Sistem sekuler telah menyebabkan remaja kehilangan orientasi dalam hidupnya. Yakni, meraih ridha Allah. Menjadi muslim negarawan yang tangguh dan pemimpin di masa mendatang. Liberalisme/kebebasan yang diagungkan dalam sistem sekularisme, telah melahirkan remaja berwatak preman, ugal-ugalan, temperamental, dan sebagainya, atas nama kebebasan berekspresi dan bertingkah laku.
Seyogianya, remaja muslim memanfaatkan kesempatan dan masa muda dengan hal-hal yang positif lagi bermanfaat. Memperbanyak ibadah untuk takarub ilallah. Berlomba-lomba memantaskan diri hingga layak menerima tongkat estafet kepemimpinan dan pengukir peradaban Islam.

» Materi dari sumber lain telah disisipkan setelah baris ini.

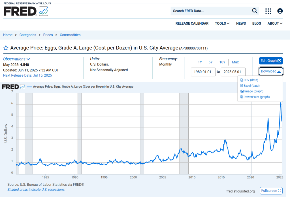Image resolution: width=290 pixels, height=197 pixels.
Task: Click the favorite star icon beside title
Action: [x=6, y=48]
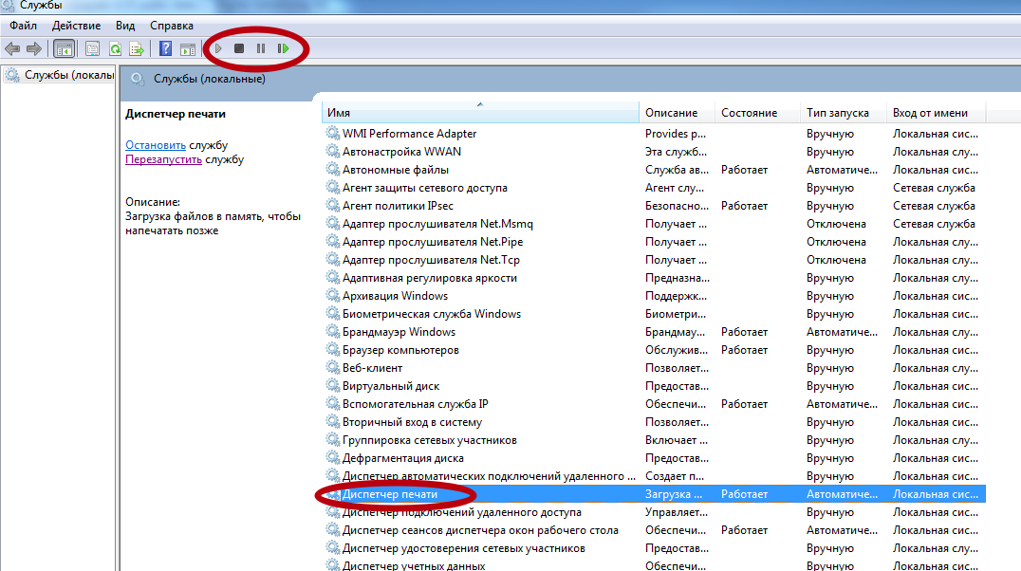Toggle the Show/Hide Console Tree icon
Image resolution: width=1021 pixels, height=571 pixels.
[x=65, y=48]
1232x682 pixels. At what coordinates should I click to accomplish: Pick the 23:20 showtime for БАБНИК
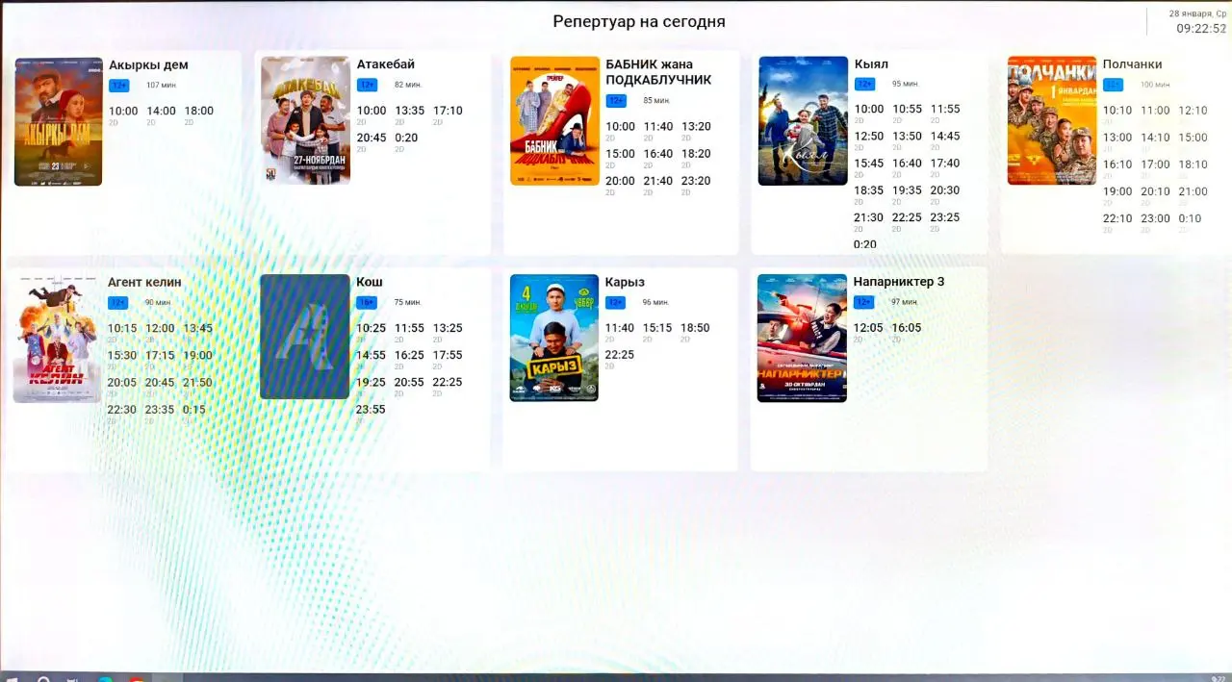tap(696, 182)
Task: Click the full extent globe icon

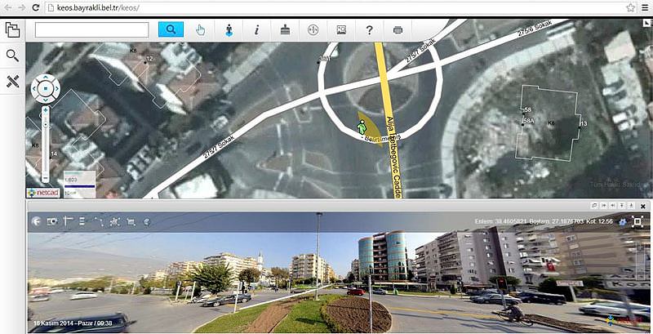Action: click(312, 29)
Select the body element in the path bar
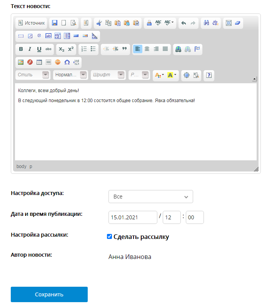Screen dimensions: 267x306 [21, 166]
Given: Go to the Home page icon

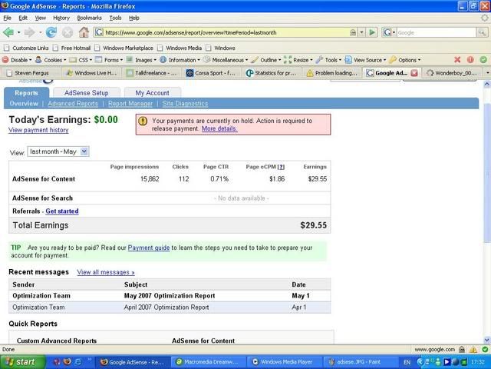Looking at the screenshot, I should tap(84, 32).
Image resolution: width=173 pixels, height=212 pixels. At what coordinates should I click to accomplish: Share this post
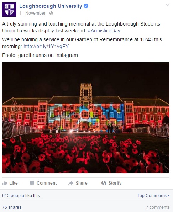(x=78, y=183)
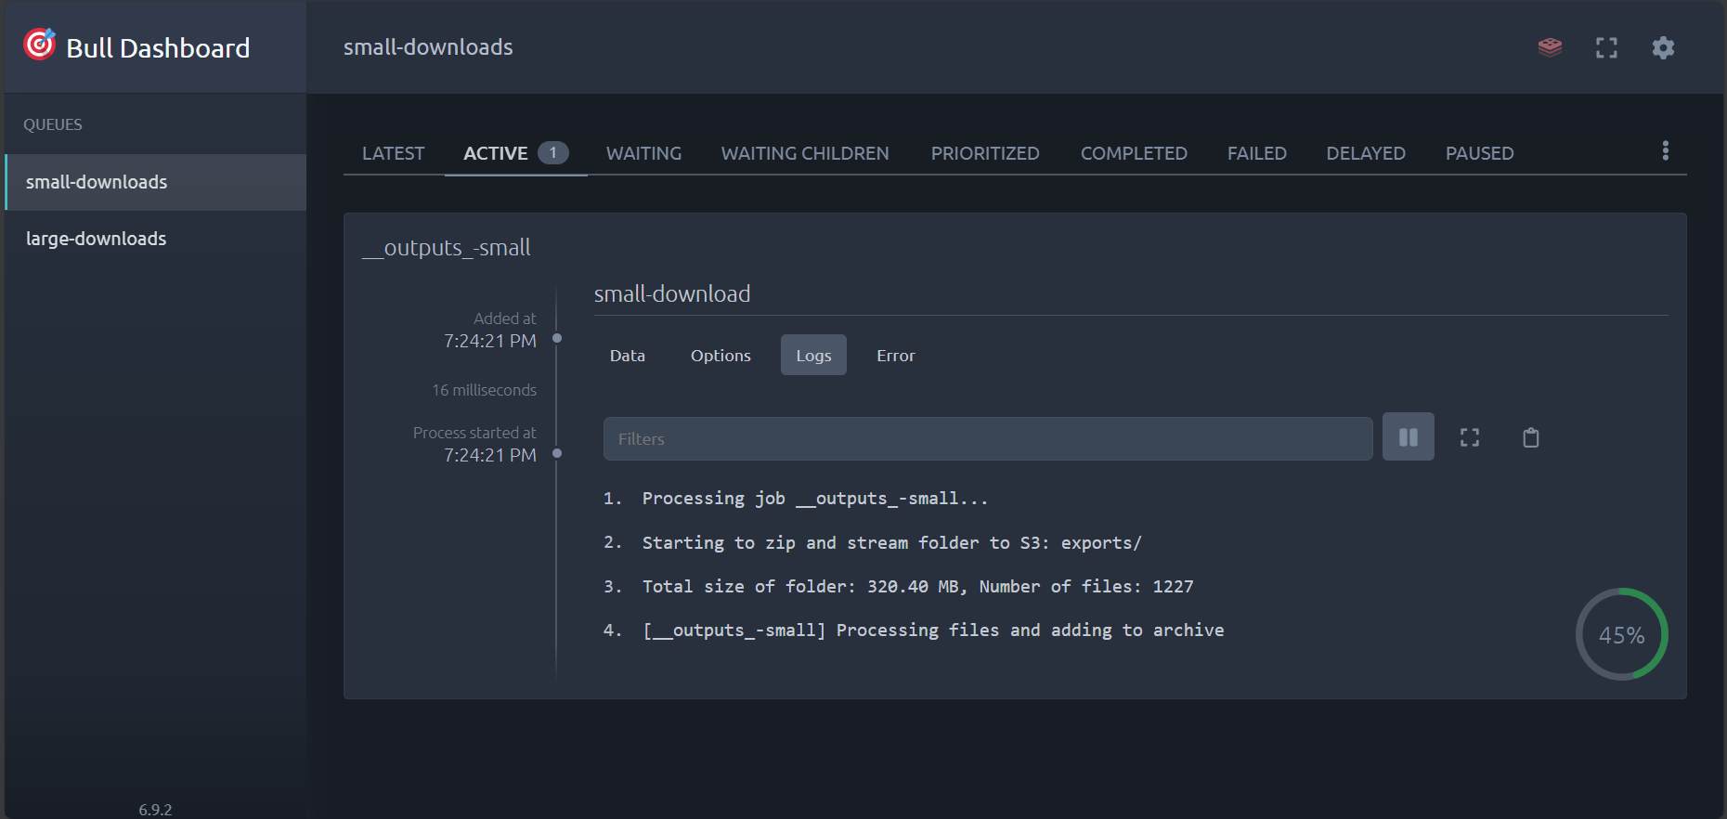Image resolution: width=1727 pixels, height=819 pixels.
Task: Open the settings gear
Action: 1663,47
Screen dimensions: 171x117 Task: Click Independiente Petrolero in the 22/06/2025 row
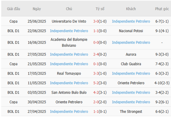coord(69,31)
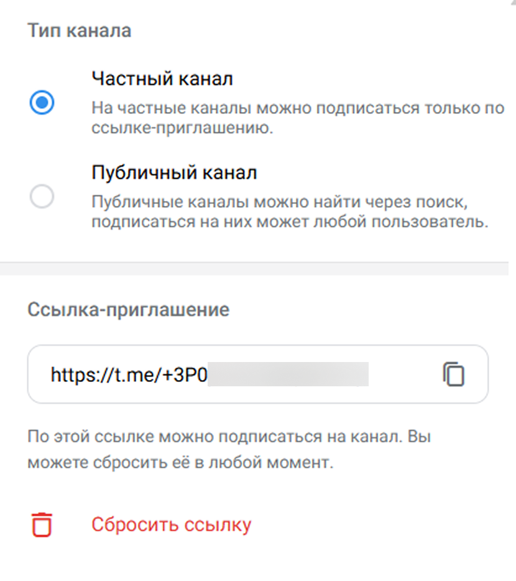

Namun, sistem sekuler yang meminggirkan peran agama di tengah kehidupan masyarakat dan negara, telah sukses menggiring remaja muslim dalam jurang keburukan.
Memang benar, keluarga adalah institusi pertama dan utama yang membentuk kepribadian remaja. Dimulai dari menanamkan pemahaman agama sejak dini. Pola pengasuhan yang sesuai tuntutan Islam, dan lain-lain.
Namun, peran keluarga saja tidak cukup. Perlu adanya dukungan dari lingkungan masyarakat yang kondusif terhadap pembentukan kepribadian yang luhur bagi remaja muslim.
Tentu saja, lingkungan dimaksud bukan lingkungan yang individualis, permisif, masa bodoh, dan apatis. Melainkan, lingkungan yang terbentuk dari individu-individu yang memiliki kesatuan pemikiran dan perasaan, serta diatur dengan satu sistem hidup yang sama.
Di samping itu, yang tak kalah penting adalah hadirnya negara sebagai pelaksana sistem/peraturan hidup di tengah masyarakat. Keluarga bisa saja menghadapi masalah dalam membentuk kepribadian anak/remaja, manakala tidak sejalan dengan aturan yang diterapkan negara dalam masyarakat, di mana mereka hidup dan berinteraksi di dalamnya.
Olehnya itu, keluarga, masyarakat, dan negara wajib bersinergi dengan mengoptimalkan fungsi dan peran masing-masing demi menyelamatkan remaja muslim dari perilaku menyimpang yang merugikan, seperti halnya klithih, tawuran, dan semacamnya.